» The task: After locating the line that contains "You are a computer-use agent. The" in the data below, set down exactly that line and each one after it through the line that contains "This screenshot has height=792, width=999.", and nothing more.

» Excerpted records:
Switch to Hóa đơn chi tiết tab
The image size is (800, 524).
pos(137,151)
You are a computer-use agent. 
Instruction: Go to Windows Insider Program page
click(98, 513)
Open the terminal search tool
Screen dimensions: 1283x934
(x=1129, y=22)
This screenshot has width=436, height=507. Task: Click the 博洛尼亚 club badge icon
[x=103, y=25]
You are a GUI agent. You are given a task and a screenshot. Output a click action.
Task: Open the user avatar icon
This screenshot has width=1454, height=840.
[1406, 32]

---

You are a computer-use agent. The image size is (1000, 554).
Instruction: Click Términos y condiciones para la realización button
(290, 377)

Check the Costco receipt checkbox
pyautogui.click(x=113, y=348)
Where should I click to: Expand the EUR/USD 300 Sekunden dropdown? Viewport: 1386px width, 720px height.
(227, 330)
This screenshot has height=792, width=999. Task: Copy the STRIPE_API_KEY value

» Answer space:
You are a computer-use agent. The image size is (1000, 554).
Instruction: Click Términos y condiciones para la realización button
(290, 377)

Check the Costco receipt checkbox
pyautogui.click(x=113, y=348)
Where should I click to: Expand the EUR/USD 300 Sekunden dropdown? Viewport: 1386px width, 720px height.
(227, 330)
This screenshot has height=792, width=999. Task: Copy the STRIPE_API_KEY value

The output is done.